■ Problem statement: Scan the entries below for the string "beside" and copy every line where it turns up.

Entries provided START

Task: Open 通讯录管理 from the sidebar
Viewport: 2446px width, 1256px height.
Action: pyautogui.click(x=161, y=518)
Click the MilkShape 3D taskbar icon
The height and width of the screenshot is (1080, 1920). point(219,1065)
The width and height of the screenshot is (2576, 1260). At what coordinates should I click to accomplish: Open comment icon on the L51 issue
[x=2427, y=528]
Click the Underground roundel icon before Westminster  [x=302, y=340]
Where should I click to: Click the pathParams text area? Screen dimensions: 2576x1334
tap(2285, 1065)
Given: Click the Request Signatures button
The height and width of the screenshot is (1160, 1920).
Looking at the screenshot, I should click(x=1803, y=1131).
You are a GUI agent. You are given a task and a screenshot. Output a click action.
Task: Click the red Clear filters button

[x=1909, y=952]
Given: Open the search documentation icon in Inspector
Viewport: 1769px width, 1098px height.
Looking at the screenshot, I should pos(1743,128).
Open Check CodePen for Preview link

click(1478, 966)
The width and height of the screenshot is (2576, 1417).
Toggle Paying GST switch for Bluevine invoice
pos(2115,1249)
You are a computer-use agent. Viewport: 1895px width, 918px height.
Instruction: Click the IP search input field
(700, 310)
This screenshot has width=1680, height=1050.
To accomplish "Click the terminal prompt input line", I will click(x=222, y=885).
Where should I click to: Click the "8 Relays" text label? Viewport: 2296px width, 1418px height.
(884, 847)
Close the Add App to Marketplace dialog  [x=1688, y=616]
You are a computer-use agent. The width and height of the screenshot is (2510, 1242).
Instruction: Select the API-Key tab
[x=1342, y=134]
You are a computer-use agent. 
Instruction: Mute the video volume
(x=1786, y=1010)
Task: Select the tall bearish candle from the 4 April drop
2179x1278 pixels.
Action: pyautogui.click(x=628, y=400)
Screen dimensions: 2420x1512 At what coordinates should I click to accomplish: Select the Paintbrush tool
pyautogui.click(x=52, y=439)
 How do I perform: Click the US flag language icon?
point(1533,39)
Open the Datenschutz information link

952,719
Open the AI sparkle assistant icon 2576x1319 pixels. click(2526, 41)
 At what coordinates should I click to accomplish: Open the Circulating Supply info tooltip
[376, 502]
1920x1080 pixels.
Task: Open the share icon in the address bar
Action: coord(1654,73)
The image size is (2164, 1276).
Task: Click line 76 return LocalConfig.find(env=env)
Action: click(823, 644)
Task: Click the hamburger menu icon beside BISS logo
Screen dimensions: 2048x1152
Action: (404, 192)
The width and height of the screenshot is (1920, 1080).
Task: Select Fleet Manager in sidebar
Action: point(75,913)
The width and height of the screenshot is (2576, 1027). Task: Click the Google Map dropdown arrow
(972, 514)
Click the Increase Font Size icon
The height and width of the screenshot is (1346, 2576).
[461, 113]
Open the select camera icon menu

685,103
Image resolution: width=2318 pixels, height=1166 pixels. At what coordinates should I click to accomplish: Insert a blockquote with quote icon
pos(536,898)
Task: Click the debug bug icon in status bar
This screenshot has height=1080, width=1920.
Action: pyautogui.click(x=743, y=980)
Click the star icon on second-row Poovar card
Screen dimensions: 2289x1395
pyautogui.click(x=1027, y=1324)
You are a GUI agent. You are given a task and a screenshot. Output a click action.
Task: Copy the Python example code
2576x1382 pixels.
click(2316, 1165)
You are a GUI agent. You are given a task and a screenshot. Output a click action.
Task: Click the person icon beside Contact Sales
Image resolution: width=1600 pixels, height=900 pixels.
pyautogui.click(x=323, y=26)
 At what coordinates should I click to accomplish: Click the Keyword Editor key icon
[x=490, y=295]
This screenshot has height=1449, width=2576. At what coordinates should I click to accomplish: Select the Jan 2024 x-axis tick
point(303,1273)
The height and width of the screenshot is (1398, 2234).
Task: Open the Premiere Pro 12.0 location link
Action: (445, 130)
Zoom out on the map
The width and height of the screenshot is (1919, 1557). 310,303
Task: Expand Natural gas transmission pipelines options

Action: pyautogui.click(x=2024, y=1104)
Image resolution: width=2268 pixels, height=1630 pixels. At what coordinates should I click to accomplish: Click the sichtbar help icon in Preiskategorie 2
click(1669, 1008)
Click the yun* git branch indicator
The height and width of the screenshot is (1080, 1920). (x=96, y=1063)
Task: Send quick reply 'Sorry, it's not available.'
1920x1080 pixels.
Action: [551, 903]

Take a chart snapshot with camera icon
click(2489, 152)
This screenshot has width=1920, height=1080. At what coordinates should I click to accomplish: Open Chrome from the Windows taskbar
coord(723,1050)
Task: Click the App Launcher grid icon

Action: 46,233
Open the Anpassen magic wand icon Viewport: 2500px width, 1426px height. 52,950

Entries provided END

■ Exercise response:
Task: Click the hamburger menu icon beside BISS logo
Task: Click the person icon beside Contact Sales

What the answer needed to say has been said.